Il nostro codice civile, all’art. 336 bis, disciplina l’ascolto del minore nei procedimenti nei quali devono essere adottati provvedimenti che lo riguardano.

Questo diritto dei figli è stato riconosciuto primariamente dalla Convenzione sui diritti del fanciullo, sottoscritta a New York il 20 novembre 1989 (e ratificata dall’Italia con la l. n. 176/1991), che ne sottolinea la necessità e l’importanza.

Viene previsto che il minore abbia il diritto ad esprimere liberamente la sua opinione sulle questioni che lo interessino, potendo essere ascoltato direttamente o tramite un rappresentante legale. L’ascolto non costituisce un mezzo di prova – infatti il minore non va interrogato e non può assumere la veste di testimone – ma è strumento con il quale il minore può esprimere le sue opinioni e di far emergere le sue volontà. Il tutto affinché il giudice possa prendere le decisioni nel suo primario interesse, che spesso si contrappone a quello dei genitori.

Infatti assicurare il diritto all’ascolto è importante per poter capire i bisogni del minore rispetto alla vicenda in cui è coinvolto, che principalmente riguarda l’affidamento e il diritto di visita dei genitori in procedimenti di separazione o divorzio.

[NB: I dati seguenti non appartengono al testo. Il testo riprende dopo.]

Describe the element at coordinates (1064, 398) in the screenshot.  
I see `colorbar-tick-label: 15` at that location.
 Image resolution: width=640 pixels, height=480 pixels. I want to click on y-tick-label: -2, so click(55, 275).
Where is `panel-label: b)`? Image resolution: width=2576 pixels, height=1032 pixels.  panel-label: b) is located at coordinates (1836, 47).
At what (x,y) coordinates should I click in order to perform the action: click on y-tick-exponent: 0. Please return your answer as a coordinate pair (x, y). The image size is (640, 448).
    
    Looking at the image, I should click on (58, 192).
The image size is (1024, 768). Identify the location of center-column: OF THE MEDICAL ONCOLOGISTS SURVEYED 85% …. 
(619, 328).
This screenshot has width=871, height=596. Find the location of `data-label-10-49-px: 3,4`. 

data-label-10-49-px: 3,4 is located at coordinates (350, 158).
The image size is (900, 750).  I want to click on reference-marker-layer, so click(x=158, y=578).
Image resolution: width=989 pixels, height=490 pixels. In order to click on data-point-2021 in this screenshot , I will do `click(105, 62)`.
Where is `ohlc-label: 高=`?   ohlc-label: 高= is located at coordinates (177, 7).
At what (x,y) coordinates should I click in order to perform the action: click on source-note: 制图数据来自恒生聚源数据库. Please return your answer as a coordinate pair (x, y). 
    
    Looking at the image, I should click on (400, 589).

Vicende queste che producono conseguenze negative per i figli, che si trovano loro malgrado in mezzo al conflitto dei genitori, spesso aspro e doloroso.

La norma parla di minore che abbia compiuto dodici anni o, se di età inferiore, dotato di “capacità di discernimento”. Questa espressione non viene definita e rende necessaria una valutazione caso per caso; si ritiene che si tratti di capacità di saper scegliere, di operare valutazioni autonome e di comprendere cosa sia utile per se stessi.

Ascoltare il minore è un adempimento da effettuarsi a pena di nullità, a meno che il giudice non ritenga l’esame manifestamente superfluo o in contrasto con l’interesse del minore; è necessaria in tali casi specifica motivazione.